Service on Interested Parties and Parties Responding to the Application
[17] The Estate Trustee retained the services of a consultant “Genealogy & DNA Research Services” (the “genealogy consultant”) to assist in identifying Connie’s next of kin in the event that Mildred’s First Share is to be distributed by intestacy or partial intestacy.
[18] The genealogy consultant identified that Connie’s next of kin currently comprise six second cousins. They have all been named as respondents to the Application, as have the estate trustees of Mildred’s estate and each of the surviving nieces and nephews.
[19] The second cousins (next of kin) are the following:
(a) Selena Morton a.k.a. Sally Twitchell,
(b) Judy Harvey a.k.a. Judith Burgess,
(c) John Campbell MacIntyre,
(d) Margaret MacIntyre a.k.a. Margaret Tuffin,
(e) Marion Fuller, and
(f) Alexander Fuller.
[20] Affidavits of Service were filed confirming service on all of the respondents with the exception of Marion Fuller. The affidavit of Brandon M. Boone, a lawyer in the office of the Estate Trustee’s counsel, filed in support of the Application, described the considerable efforts that the Estate Trustee made to try to find Marion Fuller for the purpose of serving her with the Application Record.
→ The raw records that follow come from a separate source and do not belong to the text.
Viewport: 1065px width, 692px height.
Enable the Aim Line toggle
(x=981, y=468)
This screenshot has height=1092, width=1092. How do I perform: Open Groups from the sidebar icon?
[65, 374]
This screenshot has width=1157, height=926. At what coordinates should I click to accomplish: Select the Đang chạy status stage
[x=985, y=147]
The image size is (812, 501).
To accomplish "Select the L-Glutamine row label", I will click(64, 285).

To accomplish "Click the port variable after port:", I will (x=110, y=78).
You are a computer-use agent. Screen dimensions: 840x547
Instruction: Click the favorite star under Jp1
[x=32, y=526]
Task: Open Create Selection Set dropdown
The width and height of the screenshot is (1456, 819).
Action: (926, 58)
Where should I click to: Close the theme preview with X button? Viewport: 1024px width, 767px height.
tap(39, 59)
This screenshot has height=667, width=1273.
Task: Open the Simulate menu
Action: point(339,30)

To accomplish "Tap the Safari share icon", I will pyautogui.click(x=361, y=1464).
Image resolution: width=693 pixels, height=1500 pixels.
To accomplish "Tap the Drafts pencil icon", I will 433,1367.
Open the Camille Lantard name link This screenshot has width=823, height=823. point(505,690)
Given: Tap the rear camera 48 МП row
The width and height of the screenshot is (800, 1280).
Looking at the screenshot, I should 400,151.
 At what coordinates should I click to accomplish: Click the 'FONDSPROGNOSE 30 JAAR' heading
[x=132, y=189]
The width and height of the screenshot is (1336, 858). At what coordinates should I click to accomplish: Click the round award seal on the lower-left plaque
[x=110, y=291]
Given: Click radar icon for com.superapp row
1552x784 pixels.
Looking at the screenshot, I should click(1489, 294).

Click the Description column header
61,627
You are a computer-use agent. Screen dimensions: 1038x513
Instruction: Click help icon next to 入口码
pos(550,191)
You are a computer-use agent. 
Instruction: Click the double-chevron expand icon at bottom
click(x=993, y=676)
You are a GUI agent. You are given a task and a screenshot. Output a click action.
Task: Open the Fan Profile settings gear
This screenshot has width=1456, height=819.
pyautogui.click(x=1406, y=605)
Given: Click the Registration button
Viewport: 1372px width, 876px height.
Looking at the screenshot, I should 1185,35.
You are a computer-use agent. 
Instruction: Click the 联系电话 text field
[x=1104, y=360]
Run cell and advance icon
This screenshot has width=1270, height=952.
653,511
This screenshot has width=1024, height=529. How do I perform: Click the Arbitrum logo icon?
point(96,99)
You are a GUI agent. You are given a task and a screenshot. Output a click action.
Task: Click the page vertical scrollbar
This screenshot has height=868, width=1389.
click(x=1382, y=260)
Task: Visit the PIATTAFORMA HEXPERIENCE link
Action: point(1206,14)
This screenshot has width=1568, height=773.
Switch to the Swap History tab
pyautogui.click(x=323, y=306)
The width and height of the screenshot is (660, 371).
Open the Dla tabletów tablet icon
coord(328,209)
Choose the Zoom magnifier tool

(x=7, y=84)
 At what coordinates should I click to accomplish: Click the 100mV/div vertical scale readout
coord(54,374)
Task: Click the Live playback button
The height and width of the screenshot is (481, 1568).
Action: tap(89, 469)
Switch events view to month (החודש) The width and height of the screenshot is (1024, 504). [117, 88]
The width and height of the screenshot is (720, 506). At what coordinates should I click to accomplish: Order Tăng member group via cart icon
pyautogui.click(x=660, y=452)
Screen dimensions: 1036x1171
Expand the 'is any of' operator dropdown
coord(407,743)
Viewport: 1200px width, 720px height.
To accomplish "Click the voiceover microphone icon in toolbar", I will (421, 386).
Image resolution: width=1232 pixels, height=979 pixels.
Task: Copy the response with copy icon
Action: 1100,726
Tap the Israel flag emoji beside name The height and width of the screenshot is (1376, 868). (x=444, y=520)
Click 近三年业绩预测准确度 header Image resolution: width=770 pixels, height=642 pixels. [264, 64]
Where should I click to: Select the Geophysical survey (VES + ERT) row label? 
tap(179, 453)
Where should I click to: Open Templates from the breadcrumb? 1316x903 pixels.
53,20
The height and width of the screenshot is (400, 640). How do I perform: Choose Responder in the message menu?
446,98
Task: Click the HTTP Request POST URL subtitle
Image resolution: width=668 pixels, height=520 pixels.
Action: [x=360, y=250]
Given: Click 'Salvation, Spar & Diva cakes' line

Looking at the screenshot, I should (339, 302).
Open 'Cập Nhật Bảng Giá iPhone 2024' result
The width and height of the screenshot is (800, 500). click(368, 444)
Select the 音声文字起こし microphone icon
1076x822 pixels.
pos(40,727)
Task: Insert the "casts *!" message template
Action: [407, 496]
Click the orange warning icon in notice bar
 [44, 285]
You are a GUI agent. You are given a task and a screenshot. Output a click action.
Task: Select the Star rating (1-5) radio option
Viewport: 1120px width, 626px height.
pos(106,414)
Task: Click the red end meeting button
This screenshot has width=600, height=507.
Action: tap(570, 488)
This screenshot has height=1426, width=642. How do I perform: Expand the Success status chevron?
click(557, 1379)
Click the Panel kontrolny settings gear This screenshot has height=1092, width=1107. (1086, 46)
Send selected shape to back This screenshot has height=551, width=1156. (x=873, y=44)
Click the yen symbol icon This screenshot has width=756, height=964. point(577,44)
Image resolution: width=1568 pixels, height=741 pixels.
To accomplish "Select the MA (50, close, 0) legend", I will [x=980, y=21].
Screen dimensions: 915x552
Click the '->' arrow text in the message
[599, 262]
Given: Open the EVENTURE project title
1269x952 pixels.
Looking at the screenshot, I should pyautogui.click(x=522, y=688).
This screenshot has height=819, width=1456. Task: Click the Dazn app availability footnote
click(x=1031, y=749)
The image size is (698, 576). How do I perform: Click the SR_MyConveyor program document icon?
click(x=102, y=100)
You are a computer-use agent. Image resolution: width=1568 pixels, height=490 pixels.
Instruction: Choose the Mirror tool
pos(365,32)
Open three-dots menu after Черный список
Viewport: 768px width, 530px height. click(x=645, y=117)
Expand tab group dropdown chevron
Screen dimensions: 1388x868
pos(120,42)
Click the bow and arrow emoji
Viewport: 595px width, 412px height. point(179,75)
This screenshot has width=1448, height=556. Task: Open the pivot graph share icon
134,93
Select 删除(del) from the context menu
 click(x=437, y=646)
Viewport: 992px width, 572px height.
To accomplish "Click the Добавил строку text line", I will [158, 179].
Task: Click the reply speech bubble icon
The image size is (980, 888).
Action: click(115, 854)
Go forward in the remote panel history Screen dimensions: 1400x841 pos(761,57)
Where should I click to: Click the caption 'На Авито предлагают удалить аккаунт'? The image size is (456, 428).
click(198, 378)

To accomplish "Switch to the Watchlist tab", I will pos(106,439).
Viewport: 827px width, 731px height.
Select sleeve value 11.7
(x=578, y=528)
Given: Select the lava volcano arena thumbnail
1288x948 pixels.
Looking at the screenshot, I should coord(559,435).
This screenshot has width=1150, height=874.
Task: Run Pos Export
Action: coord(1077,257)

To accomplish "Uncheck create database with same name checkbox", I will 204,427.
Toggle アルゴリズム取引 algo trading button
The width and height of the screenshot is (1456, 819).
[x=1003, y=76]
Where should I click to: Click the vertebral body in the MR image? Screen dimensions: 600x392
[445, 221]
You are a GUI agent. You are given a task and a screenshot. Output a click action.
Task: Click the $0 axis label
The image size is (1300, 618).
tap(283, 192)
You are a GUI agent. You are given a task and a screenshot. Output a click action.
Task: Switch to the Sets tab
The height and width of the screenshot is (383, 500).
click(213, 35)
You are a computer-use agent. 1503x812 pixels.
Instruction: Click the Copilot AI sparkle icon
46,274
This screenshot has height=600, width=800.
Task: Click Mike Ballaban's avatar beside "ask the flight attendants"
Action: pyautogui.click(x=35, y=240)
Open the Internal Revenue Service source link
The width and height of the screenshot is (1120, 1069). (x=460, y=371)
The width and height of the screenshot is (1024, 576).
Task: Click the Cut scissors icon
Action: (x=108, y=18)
[21] The estate trustees of Mildred did not appear in the proceeding and claim no interest in any part of the Estate.
[22] None of the nieces and nephews appeared in the proceeding and none claim an interest in any part of the portion of the residue of the Estate under consideration.
[23] Cynthia Keller appeared in the proceeding, filed an affidavit and retained counsel for the hearing of the Application.
[24] Two of Connie’s second cousins, namely Judith Burgess and John Campbell MacIntyre appeared in the proceeding, filed affidavits and retained counsel for the hearing of the Application. Their interests, if any, in the distribution of Mildred’s First Share are aligned with any interest that Marion Fuller may have. Given this factor and the efforts made by the Estate Trustee to find Marion Fuller for the purpose of serving her, and on consent of counsel for each of the Estate Trustee, Cynthia Keller and Judith Burgess and John Campbell MacIntyre, I made an order at the commencement of the hearing dispensing with service of the Notice of Application on Marion Fuller and validating service on all of the remaining persons having potential interests in the portion of the residue of the Estate under consideration.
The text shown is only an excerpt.